O imperativo da sobriedade não irá funcionar. Muito menos através de “uma ecologia punitiva e moralizadora” que valoriza a sobriedade “apenas como uma resposta ao medo da catástrofe”, ressalta Lipovetsky. É preciso uma outra ecologia, uma que saiba, como a psicanálise, trabalhar com o desejo, ao invés de tentar o calar. “O ser humano não é para principiantes” [11], afirmou Jorge Forbes, nem nossos tempos.
[1] Segundo o dicionário etimológico de Friedrich Kluge, a palavra “kitsch” surgiu entre pintores alemães em torno de 1870.
[2] Expressão usada por Gilles Lipovetsky na Aula Magna.
[3] Lipovetsky usa o termo “hipermodernidade”.
[4] Expressão de Jorge Forbes.
[5] As articulações dessa seção se baseiam nos estudos do Curso da TerraDois, conduzido por Jorge Forbes, fazendo constante referência a sua teoria e sua transmissão da Clínica do Real.
[6] Verso da canção “O que será, que será? (À flor da pele)” de Chico Buarque e Milton Nascimento.
[7] Fala do músico Robbie Robertson para o documentário da HBO “Elvis: The Searcher”

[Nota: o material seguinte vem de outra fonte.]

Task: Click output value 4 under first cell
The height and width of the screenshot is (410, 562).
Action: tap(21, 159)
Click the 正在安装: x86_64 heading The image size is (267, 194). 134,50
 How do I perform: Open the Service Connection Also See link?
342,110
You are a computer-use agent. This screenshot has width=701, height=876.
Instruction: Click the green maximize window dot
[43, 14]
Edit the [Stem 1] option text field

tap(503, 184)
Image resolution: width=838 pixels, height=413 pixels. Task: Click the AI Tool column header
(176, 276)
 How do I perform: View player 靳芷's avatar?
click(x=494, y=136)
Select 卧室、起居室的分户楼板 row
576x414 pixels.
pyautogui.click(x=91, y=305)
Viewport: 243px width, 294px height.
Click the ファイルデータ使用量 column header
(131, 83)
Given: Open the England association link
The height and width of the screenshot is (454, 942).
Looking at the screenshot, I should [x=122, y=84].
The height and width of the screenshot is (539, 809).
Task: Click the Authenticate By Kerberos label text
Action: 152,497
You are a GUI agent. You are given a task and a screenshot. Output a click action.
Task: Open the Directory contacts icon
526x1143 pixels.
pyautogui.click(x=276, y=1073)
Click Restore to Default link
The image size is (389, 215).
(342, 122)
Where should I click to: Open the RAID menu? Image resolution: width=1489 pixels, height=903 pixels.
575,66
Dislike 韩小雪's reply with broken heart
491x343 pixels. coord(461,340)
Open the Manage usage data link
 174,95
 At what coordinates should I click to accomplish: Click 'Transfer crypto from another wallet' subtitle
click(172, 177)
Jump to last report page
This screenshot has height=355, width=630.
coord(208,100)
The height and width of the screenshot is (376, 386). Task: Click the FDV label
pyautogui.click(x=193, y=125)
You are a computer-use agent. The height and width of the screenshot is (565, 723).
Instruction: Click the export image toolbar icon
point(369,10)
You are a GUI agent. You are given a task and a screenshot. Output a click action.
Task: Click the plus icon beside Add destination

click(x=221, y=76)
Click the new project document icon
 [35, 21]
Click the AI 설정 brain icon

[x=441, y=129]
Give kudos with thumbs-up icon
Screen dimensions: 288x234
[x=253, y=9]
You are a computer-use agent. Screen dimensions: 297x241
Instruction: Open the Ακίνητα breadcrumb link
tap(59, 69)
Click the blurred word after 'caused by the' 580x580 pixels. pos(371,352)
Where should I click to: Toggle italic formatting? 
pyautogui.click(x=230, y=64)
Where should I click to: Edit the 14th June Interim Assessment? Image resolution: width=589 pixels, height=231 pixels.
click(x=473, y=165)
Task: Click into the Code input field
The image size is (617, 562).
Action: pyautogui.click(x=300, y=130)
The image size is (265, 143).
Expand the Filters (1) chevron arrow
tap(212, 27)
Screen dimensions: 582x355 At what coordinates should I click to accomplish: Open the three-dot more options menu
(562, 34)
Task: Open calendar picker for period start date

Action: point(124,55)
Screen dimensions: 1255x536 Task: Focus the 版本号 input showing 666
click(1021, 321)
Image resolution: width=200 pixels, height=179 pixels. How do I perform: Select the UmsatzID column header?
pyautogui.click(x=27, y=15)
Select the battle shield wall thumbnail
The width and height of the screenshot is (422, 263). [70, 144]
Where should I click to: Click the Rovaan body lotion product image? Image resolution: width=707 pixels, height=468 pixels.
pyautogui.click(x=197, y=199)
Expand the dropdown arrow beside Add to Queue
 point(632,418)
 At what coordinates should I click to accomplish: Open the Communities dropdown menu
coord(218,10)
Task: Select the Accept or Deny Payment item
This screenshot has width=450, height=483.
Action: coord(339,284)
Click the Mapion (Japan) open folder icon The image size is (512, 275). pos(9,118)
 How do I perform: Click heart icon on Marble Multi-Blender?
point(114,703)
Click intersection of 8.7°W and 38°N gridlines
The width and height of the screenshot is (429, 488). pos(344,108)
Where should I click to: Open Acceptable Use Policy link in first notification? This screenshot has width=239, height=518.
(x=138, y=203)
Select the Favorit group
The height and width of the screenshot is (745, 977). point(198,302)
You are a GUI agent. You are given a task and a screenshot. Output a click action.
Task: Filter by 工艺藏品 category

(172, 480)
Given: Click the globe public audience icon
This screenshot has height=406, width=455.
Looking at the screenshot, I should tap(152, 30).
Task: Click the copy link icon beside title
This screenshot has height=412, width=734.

[8] Citação do artigo “Já vi, já sei!” de Jorge Forbes, publicado na revista IstoÉ Gente, agosto de 2014.
[9] Fala do encontro de 09/08/2022 do Curso da TerraDois, documentado no texto de Helainy Andrade “Lacan, um escultor barroco do discurso – Suportar a cafonice, o outro nome do ridículo.”
[10] Citação do texto “Proust”, resenha, por Teresa Genesini e Elza Macedo, do comentário de Jorge Forbes, por ocasião do lançamento do livro Proust – a violência sutil do riso, Leda Tenório da Motta, Editora Perspectiva, na noite de 20 de setembro de 2007, na Livraria Cultura – São Paulo.
[11] Citação do texto “O ser humano não é para principiantes”, de Jorge Forbes, publicado na edição 142 da revista HSM.